WHAT TO WORK ON
• 1. Summarize the passage on migration from coastal Bangladesh in two sentences.
• 2. Decide whether each statement below agrees with the passage on migration from coastal Bangladesh. Answer yes or no, and quote the deciding words of the passage. (a) The coastal zone includes 19 districts. (b) Environmental migration in the coastal zone is generally permanent and directed toward the coasts. (c) The coastal zone is divided into four regions.
• 3. Carry on the passage on migration from coastal Bangladesh from the point where it stops.

TEXT TO READ
>> begin
Bangladesh has a documented migration history related to British colonialisation, the establishment of the Pakistan regime, independence from Pakistan in 1971, and modern climate change impacts (Alam, Citation2018; Percot, Citation2018). Livelihood shifts arising from salinisation, sea level rise, storm surges, and shifting rain patterns compound social and political issues nationally and regionally and factor into migration decisions (Mallick & Etzold, Citation2015; Penning-Rowsell et al., Citation2013). However, migration trends as well as the severity and frequency of environmental events differ across the country. The coastal zone, which includes 19 districts and 147 sub-districts and has direct proximity to the Bay of Bengal, is more vulnerable to climate change consequences than other areas. This region is a hotspot for climate-change-related natural hazards, with public life and livelihood activities often disrupted due to cyclones, floods, riverbank erosion, or salinity ingress (Etzold & Mallick, Citation2016). Seasonal hazards such as north-wester, monsoon flooding, land-slides, and riverbank erosion have produced an environmental migration profile generally characterised by temporary and inward (away from coasts) migration. Sometimes, poorer household heads or men temporarily seek work in urban areas to supplement income and address financial problems caused by the disaster while keeping their dependents in place (Biswas & Mallick, Citation2021).

The coastal zone accounts for 32% of the area and 28% of the population of Bangladesh, and is divided into three regions: southeast, central and southwest coast. The southwest zone, in particular, is witnessing substantial outmigration and unpredictable demographic futures (Ahsan et al., Citation2022; Naser et al., Citation2019). Migration, especially from rural to urban, is common, and past work has shown that one-third of families in this region have sent a male migrant to a nearby city (temporarily or permanently) immediately after an extreme environmental event (Ahsan et al., Citation2002; Mallick & Vogt, Citation2012).
>> end
SUPPLIED MATERIAL
>> begin
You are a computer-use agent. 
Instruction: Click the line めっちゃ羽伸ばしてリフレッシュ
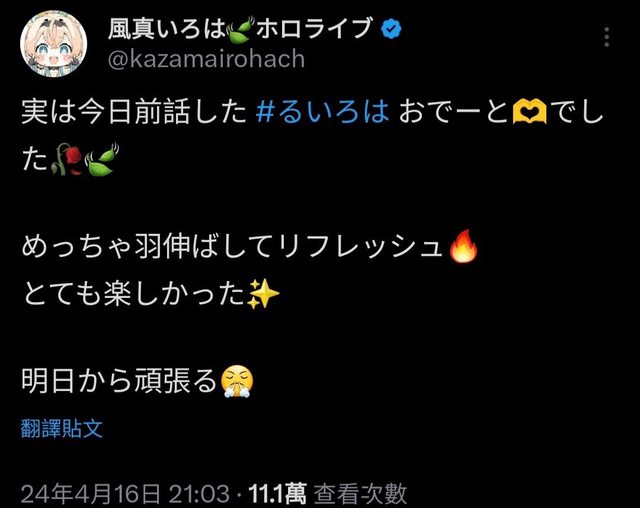(233, 246)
>> end
THE REPLIES
• 1. Bangladesh's migration history is tied to British colonial rule, the Pakistan regime, independence in 1971 and climate change, and livelihood shifts from salinization, sea level rise, storm surges and changing rain patterns factor into migration decisions. The coastal zone, which holds 32% of the country's area and 28% of its population, is especially exposed to hazards and sees mostly temporary, inward migration, and the southwest in particular is witnessing substantial outmigration.

• 2.
(a) Yes: "includes 19 districts and 147 sub-districts"
(b) No: "generally characterised by temporary and inward (away from coasts) migration"
(c) No: "is divided into three regions: southeast, central and southwest coast"

• 3.
The natural environment in the southwestern region is also unique. Since the 1960s, polders, or dams that enclose low-lying land to offer protection from flooding, have been used in the coastal region to manage flood risk. There exist 139 polders in this coastal region of Bangladesh, and these polders have contributed significantly to the socio-economic and environmental conditions of this region (Masud et al., Citation2017). River-bank erosion is also notable in the area, though not everyone is affected by this highly localised hazard. Exposure to cyclones and salinity encroachment into groundwater are challenges in this region. These complex factors related to the population, natural environment, and built environment have made the region of southwest coastal Bangladesh a prime area for environmental migration studies (Ahsan et al., Citation2022; Mallick & Vogt, Citation2014; Penning-Rowsell et al., Citation2013).

We have selected this southwestern coastal region of Bangladesh as the study area due to the prevalence of environmental changes in recent decades and the associated migration and non-migration profile. While selecting the study communities to survey, we considered the environmental conditions that influence livelihood conditions. For instance, proximity to a river has an impact on household vulnerability (Ahsan & Khatun, Citation2020) in a poldered community (Auerbach et al., Citation2015). Soil salinity also impacts agricultural production, household income (Chen & Mueller, Citation2018), and land-use change (Parvin et al., Citation2017). People living close to the coast are more vulnerable to cyclone hazards; distance from the coast is also an essential aspect of livelihood vulnerability. We consider the zoning of ‘severity to cyclone hazard’ provided by the government of Bangladesh as one of the major selection criteria for study villages. We selected two villages from the high risk of cyclone zone, two villages from the moderate risk of cyclone zone, and one village from the less risk of cyclone zone. Thus, the factors considered for the selection of the study villages are (1) cyclone disaster trends - high to low, (2) salinity amount - high to low, (3) land-use type, (4) proximity to the river, and (5) the presence of a polder.

Accordingly, five villages (i.e. Chakdah, Nathpara, Padmapukur, Panchakari, and Vabanipur) from the three southwestern districts (i.e. Bagerhat, Khulna, and Satkhira) were selected for this study. maps the surveyed households where each village is located. Identified as the high-risk cyclone zones, Chakdah stands on the international border, whereas Padmapukur is on the verge of mangrove forest Sundarbans. Nathpara and Vabanipur are in the medium-risk zone, and Panchakari is in the low-risk cyclone zone. Such locational characteristics influence the livelihood resources and economic conditions of the people and contribute to their mobility decisions.

Figure 2. Study area.

Figure 2. Study area.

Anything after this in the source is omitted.